EXTRACT PROVIDED section start

Hey Fearless Penguins!
The holiday season can be pretty tough for anyone, all the (awkward) family get togethers, financial strain, unmet expectations etc. Add mental health issues and all these frustrations can be magnified to the point where the whole season can seem unbearable. And yet, inspire of all this, I really like Christmas. There is a warm communal sentiment that can be found away from all the frenzied box stores and rampant consumerism.
Two years ago, I wasn't allowed to go over to my Mom's on Christmas Eve, because she had lymphoma and I was sick, and yet I found what my heart was seeking in the back of a church I'd never been to before. A slightly wild looking teenage girl sat beside her very prim and proper mother and was drawing pot leaves, much to her mothers dismay. I took out some drawing materials from the pew and drew her an angel. In return, she graffitied the most beautiful words for me, "god gives his toughest battles to his strongest soldiers." At that moment I knew we are all connected and I felt a sense of validation for all my struggles with my mother's illness and my mental health. I really believe that "God" works through people and signs, and that sometimes, when we least expect it, we will see that a divine presence has been guiding us all along and honors the courage it takes to "fight" mental illness.
Speaking of "fighting' mental illness, I have a couple awesome tools in the video I've included.
I don't really like the idea of fighting it, but more empowering ourselves through self understanding and compassion and learning to challenge or change our relationship with the parts of ourselves that we don't understand and that give us grief. For me, I have a way better time understanding and getting to the root of some of my depressive symptoms if I take care of myself. These time management and mood tracking strategies do a lot for me, and help me get the most out of my life. Hope you enjoy, and can take even one grain of salt from these tools.

EXTRACT PROVIDED section end

> _TASK DETAILS_
Return, verbatim, the passage of the post on the holidays and mental health that opens with the words containing "Hey Fearless Penguins!" and closes with "and rampant consumerism.".

DATASET CONTENT section start

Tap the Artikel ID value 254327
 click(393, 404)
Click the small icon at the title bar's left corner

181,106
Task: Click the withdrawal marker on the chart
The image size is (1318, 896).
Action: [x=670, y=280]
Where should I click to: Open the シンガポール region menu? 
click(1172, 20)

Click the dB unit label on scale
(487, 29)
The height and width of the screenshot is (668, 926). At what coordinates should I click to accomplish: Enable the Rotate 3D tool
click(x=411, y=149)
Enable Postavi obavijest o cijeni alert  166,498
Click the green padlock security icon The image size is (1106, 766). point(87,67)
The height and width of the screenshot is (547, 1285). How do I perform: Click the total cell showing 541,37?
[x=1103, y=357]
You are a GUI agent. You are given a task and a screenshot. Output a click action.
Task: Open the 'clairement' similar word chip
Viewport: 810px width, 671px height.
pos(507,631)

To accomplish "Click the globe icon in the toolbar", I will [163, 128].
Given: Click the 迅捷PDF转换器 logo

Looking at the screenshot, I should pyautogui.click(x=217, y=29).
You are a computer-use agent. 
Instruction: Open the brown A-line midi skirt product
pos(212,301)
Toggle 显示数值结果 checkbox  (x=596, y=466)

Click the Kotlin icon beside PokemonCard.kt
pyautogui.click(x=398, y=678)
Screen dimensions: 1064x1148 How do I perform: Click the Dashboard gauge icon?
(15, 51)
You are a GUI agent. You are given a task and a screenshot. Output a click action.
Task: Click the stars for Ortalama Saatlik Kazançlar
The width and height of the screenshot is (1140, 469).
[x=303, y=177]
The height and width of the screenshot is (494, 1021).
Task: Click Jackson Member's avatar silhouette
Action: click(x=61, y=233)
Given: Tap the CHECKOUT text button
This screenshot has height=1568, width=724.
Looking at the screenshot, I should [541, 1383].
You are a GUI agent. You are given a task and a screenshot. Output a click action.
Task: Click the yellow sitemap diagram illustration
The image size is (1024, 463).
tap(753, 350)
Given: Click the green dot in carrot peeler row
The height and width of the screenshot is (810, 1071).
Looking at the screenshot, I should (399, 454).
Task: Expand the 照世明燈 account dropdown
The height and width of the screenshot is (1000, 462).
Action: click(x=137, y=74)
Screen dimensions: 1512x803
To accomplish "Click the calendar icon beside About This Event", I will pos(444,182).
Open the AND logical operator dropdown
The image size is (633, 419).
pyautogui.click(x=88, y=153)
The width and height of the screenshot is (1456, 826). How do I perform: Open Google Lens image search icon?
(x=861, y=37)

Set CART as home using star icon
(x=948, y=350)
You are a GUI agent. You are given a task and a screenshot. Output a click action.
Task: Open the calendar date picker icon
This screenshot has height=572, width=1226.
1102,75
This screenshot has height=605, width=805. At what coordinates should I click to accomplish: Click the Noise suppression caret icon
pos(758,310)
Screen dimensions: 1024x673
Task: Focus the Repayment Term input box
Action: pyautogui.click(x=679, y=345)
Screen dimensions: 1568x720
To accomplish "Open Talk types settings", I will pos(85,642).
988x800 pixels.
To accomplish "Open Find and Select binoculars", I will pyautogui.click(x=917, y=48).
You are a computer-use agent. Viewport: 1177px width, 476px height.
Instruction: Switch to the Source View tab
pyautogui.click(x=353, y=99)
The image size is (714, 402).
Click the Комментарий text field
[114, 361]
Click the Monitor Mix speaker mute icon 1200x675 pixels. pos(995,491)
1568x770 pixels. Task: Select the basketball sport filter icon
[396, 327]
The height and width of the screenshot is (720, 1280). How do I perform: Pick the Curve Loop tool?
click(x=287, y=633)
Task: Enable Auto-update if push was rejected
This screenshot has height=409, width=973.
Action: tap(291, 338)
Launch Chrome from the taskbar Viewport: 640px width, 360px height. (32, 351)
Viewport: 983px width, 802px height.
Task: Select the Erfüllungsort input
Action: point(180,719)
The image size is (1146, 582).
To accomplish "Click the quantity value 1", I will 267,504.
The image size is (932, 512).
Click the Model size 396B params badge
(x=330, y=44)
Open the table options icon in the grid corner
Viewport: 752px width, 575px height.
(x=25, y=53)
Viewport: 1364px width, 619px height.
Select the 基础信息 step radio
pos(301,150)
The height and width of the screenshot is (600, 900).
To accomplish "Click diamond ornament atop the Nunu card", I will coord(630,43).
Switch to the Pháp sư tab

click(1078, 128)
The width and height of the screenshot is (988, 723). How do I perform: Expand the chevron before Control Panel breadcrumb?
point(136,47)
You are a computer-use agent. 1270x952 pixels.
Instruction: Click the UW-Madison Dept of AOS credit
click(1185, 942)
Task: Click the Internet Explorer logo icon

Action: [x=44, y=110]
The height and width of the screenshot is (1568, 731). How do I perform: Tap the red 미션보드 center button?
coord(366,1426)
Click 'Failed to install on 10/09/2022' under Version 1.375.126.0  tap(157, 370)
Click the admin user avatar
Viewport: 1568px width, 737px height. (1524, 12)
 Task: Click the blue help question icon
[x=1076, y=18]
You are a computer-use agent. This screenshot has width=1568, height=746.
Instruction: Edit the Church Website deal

DATASET CONTENT section end

> _FINISHED TASK_
Hey Fearless Penguins!
The holiday season can be pretty tough for anyone, all the (awkward) family get togethers, financial strain, unmet expectations etc. Add mental health issues and all these frustrations can be magnified to the point where the whole season can seem unbearable. And yet, inspire of all this, I really like Christmas. There is a warm communal sentiment that can be found away from all the frenzied box stores and rampant consumerism.